Il est bien clair qu’un art de cette qualité ne sera jamais populaire. Mais un art qui efface les différences d’éducation et de culture est une utopie de plus en plus chimérique. C’est une vérité banale, que l’instruction, à mesure qu’elle se répand, accroît les distances. On peut changer le recrutement des classes, et nous arrivons à ce qu’il soit plus juste, puisque la naissance y a moins de part. Un temps approche, où l’intelligence seule décidera du rang. Mais il n’y en aura pas moins un peuple pour cela ; il sera mieux défini qu’aujourd’hui ; il aura ses musiciens, ses poètes, ses artistes ; il les a déjà, et depuis des siècles. Les classiques eux-mêmes, lorsqu’ils voulaient plaire au commun des hommes, n’y comprenaient pas le populaire ; ils s’arrêtaient à la bourgeoisie.

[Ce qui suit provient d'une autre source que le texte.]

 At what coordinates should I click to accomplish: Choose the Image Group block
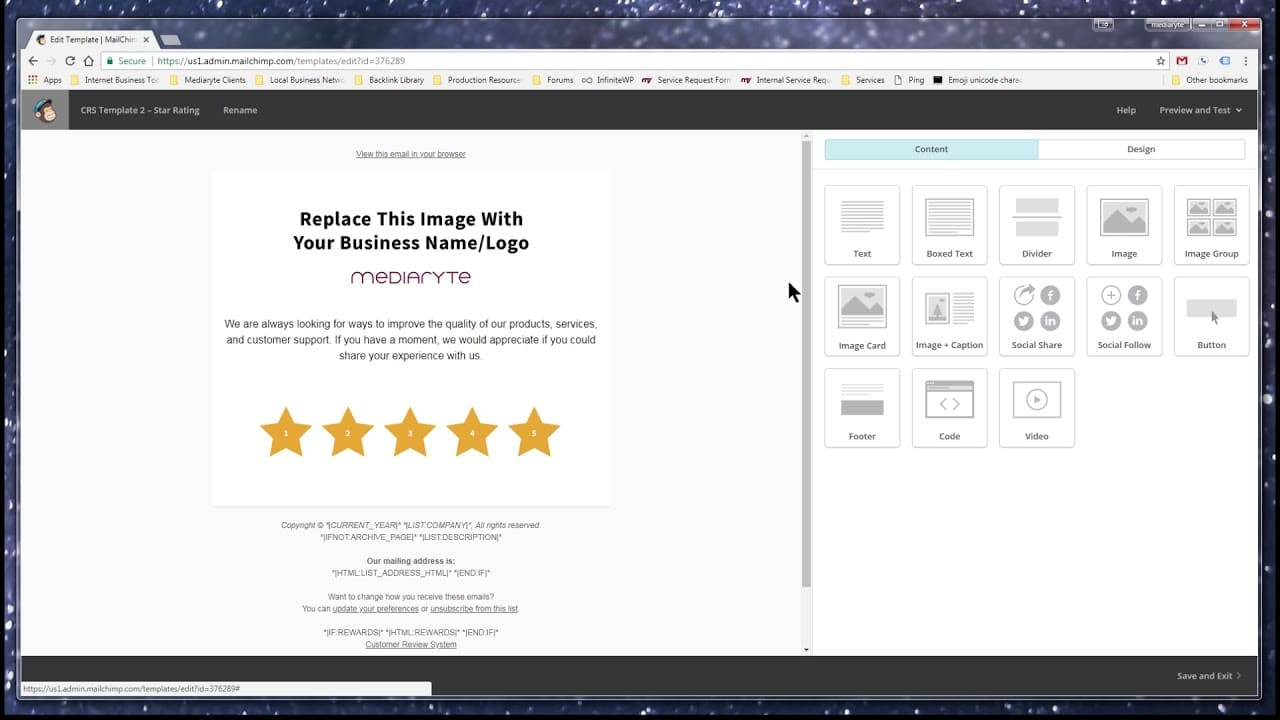tap(1210, 224)
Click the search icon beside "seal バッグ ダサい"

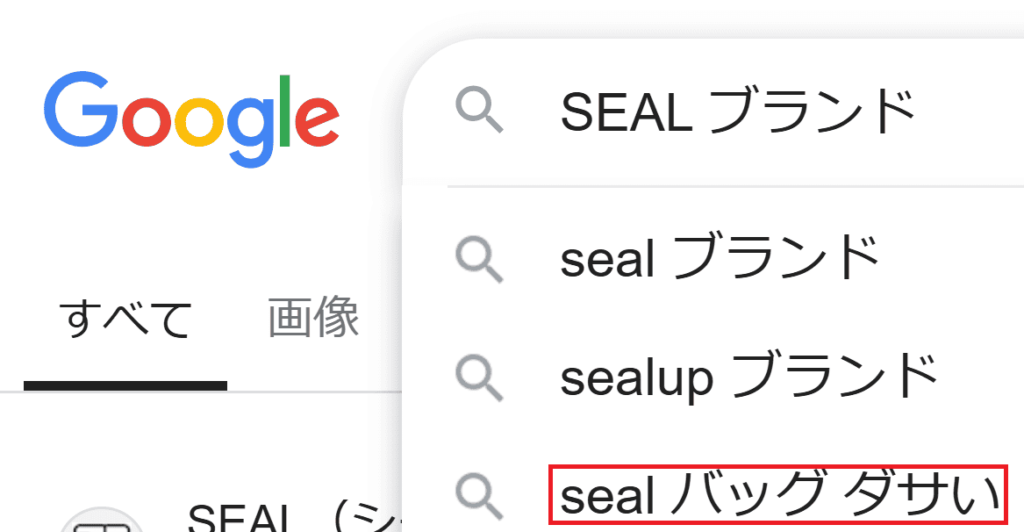(479, 494)
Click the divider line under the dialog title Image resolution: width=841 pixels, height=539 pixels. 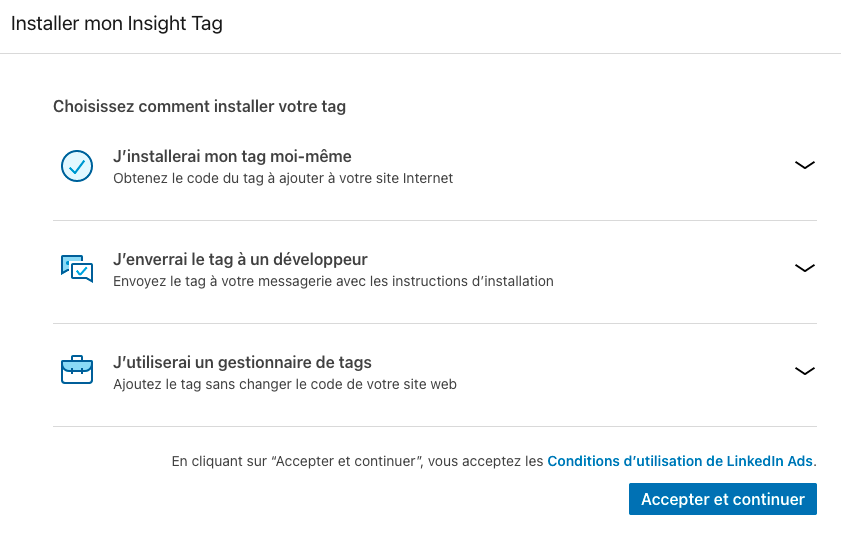(420, 53)
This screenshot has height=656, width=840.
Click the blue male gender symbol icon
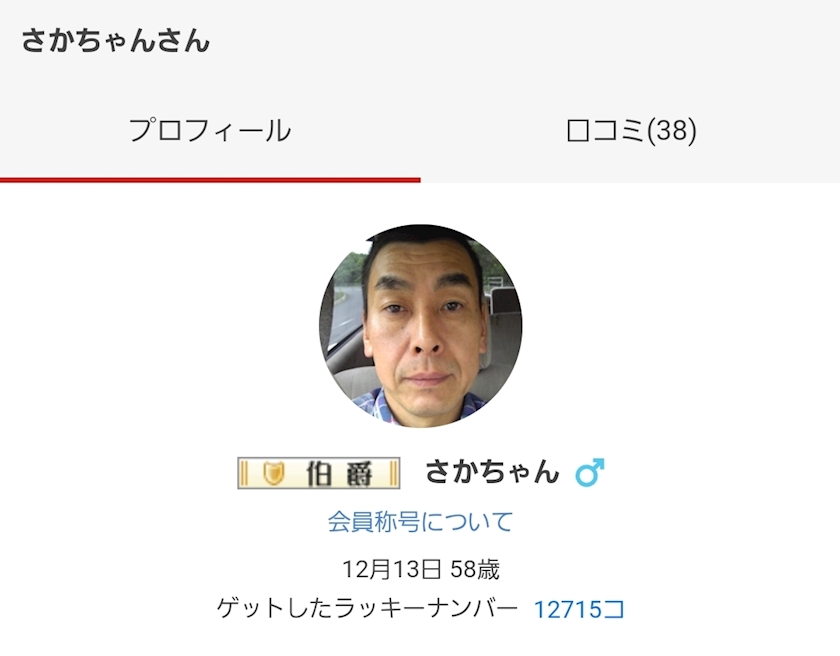(x=590, y=472)
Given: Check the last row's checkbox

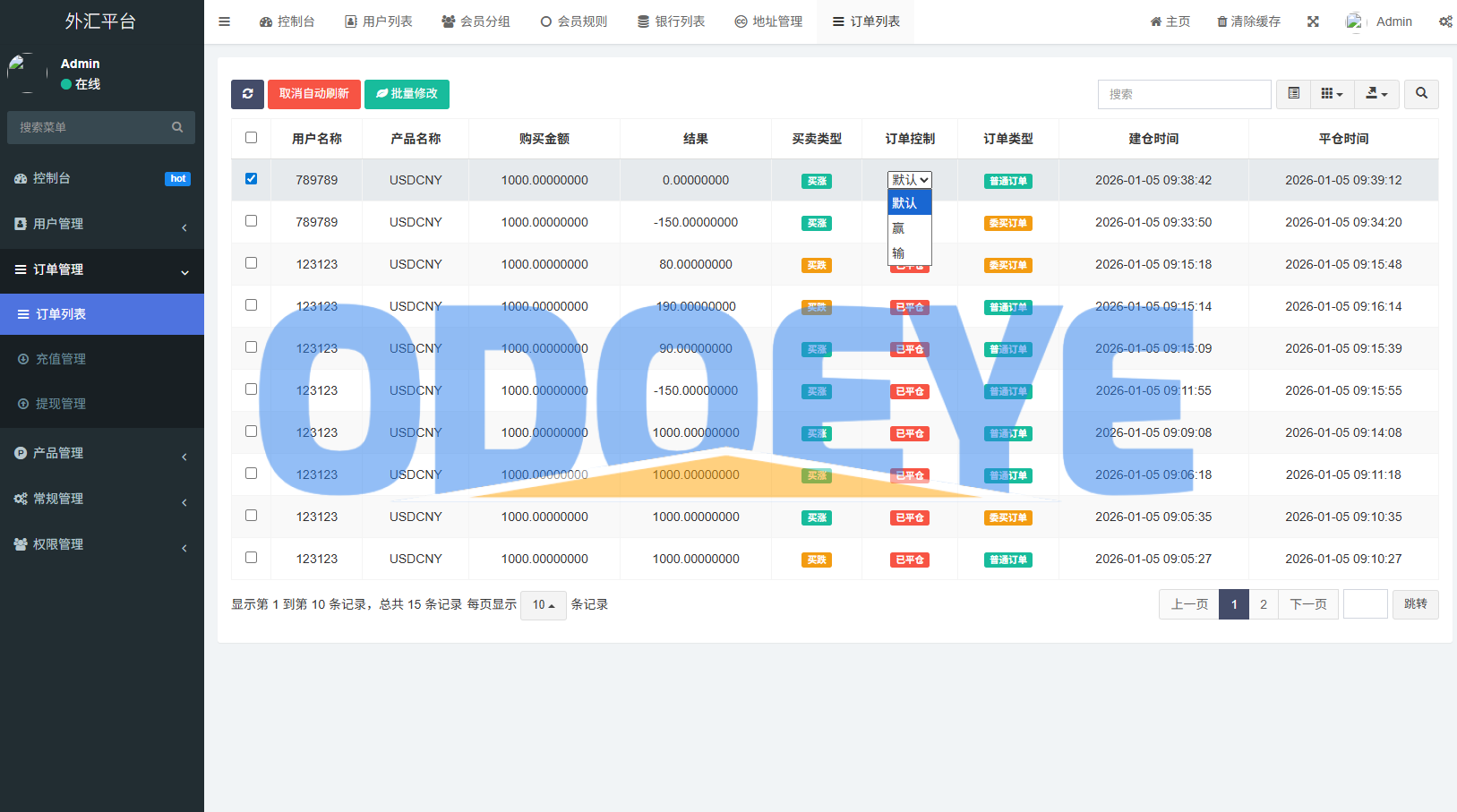Looking at the screenshot, I should click(x=251, y=558).
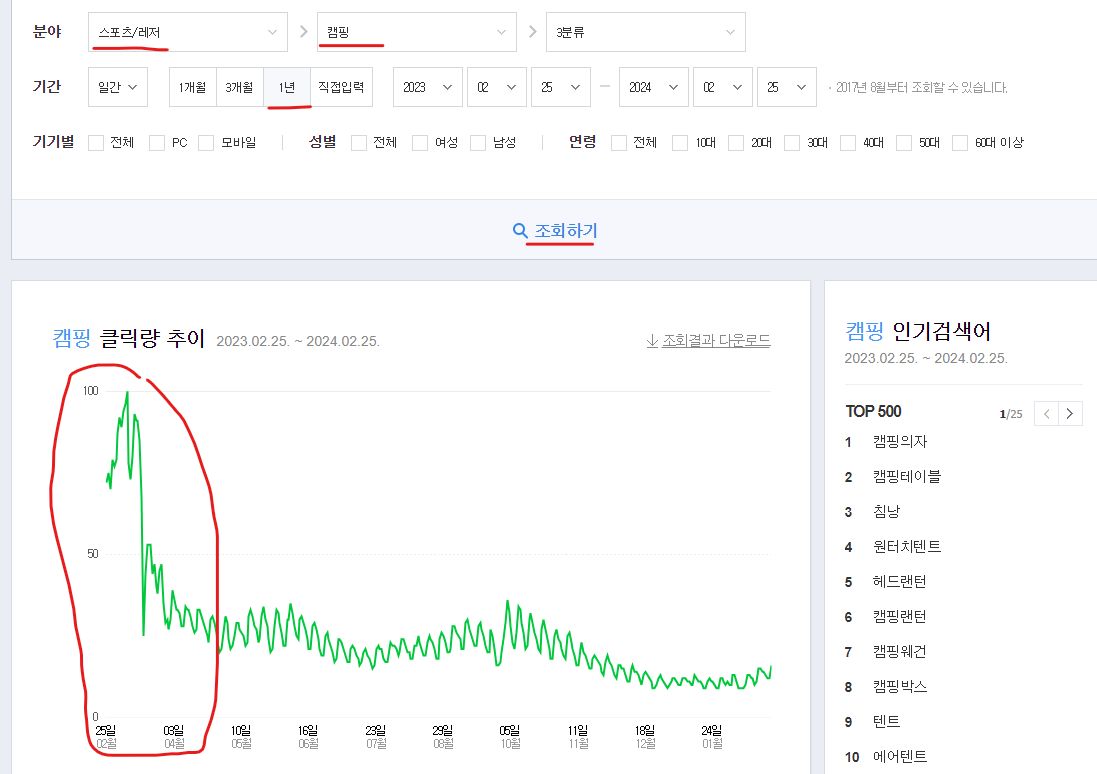The height and width of the screenshot is (774, 1097).
Task: Select the 1개월 period option
Action: click(192, 87)
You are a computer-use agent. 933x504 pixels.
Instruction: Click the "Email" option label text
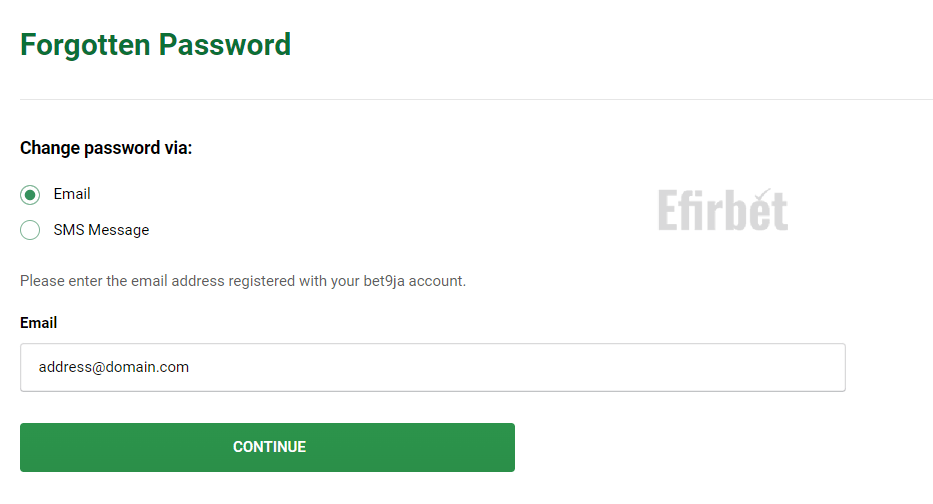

Les formes supérieures de l’art, comme celles de la science et de toute pensée, sont un privilège. On ne l’abolira point : il devient plus exclusif. Mais il ne fait état, ni de la race, ni de la fortune. Ceux mêmes qui sont nés misérables l’obtiennent par le mérite de leur esprit, et ils en sont consolés. C’est dans tous les groupes de la société, c’est dans tous les pays, par delà les frontières et les mers, que la plus pure musique d’aujourd’hui se recrute des amis inconnus. C’est en ce sens, le seul vrai, qu’on peut la dire universelle. Et cette vertu lui est garantie plus sûrement par son récent progrès.

Elle s’est dégagée en effet de tout ce que le symbolisme et l’impressionnisme contenaient de complexe, par suite, de particulier, de passager et d’exceptionnel. De tout temps, elle tendait à la simplicité. Mais aujourd’hui cette simplicité s’est dépouillée, condensée et concentrée ; toute la fraîcheur des sensations est gardée, mais elles sont choisies, et liées de rapports nécessaires. L’œuvre n’est plus d’un moment ; elle tient par elle-même, détachée de toute circonstance. C’est pourquoi son pouvoir s’étend désormais sur tous ceux à qui le sentiment de la musique n’a pas été refusé.